# What are your most uttermost valuable LP's, here are mine, behold!!!



## deprofundis (Apr 25, 2014)

1-Adam de la Halle Deutsch Gramophone - the central midle age, the fameous : Le jeux de Robin et Marion 1951, THE LP is THICK, the sound of it is incredible at least for me.

2- Gesualdo / monteverdi the randolph singers directed by the talented David Randolph(aka David Rosenberg).What an lp a monolith a behemoth, the date is first issue orange sleeve 1952, not the pink one of 1958, i will be honnest whit you guys i love this lp to death the best darn Gesualdo Lp ever and if not all he team up whit Monteverdi on this fabuleous release, if something happen to this lp i will freak out in a violent medieval way(just kidding)

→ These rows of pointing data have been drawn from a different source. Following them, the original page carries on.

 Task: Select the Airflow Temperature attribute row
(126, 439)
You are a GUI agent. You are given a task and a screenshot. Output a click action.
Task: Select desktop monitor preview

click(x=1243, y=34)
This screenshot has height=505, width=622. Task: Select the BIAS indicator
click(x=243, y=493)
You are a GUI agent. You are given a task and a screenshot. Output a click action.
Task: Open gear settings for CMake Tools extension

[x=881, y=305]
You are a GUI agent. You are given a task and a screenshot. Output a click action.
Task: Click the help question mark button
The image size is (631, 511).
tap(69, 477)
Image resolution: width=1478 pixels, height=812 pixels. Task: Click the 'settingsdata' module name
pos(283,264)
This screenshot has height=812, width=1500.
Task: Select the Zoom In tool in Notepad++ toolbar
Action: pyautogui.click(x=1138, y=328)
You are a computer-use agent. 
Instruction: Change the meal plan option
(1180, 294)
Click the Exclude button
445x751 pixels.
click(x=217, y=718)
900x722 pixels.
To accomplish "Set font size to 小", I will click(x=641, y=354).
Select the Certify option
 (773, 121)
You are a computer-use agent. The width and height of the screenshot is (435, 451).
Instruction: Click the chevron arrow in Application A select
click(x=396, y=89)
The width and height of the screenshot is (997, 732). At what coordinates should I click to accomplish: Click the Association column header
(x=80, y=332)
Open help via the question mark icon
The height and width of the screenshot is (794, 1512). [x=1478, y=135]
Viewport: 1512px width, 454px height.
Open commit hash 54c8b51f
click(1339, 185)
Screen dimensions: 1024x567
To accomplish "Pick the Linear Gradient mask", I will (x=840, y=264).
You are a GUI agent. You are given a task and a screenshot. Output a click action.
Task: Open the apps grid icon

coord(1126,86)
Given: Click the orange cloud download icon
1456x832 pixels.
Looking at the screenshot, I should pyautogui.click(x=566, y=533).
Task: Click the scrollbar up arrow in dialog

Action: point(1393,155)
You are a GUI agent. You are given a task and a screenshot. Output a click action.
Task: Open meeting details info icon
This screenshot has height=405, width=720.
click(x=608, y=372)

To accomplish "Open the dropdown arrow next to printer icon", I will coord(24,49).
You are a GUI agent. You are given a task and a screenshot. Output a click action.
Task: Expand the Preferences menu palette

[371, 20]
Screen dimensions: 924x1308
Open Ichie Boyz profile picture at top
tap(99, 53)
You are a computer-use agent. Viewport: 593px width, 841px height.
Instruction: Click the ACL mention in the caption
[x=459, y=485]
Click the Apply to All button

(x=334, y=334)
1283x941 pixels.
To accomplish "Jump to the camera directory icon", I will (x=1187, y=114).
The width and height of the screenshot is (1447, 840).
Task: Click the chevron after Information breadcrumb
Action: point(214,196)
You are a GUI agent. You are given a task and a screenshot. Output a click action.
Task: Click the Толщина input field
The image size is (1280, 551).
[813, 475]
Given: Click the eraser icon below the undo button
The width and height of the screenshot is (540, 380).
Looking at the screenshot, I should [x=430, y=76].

3- Palestrina Missa iste confessor\ Missa in sine nomine
woaw 1951 releases Welch Choral dirrected by mister James Welch, this Lp is godlike awesome, once again thickness & incredible sound 273 grm or 275 gram lp, lots of petrols.

4- Minnesang und spruch-ditchung um 1200-1300 behold this lp is sweet , ars vetus greatest name all germans , made in R.D.A germany collector item for sure.

5- Gesualdo :Tenebrae responsoria on VOX label paris, perhaps dating from 1965-1966, rare and pop up only very rarely , discogs dosen't have it listed i purchased this on amazon needless to says or ebay.

6- Gesualdo / Azzaiolo on VOX le petit ensemble vocal de Montreal , directed by George Littles, amazing groundbreaking recording, for Gesualdo lover and Azzaiolo since this is the only full side of Azzaiolo i know of beside cameo appearance on compilation great great madrigalist almost forgotten.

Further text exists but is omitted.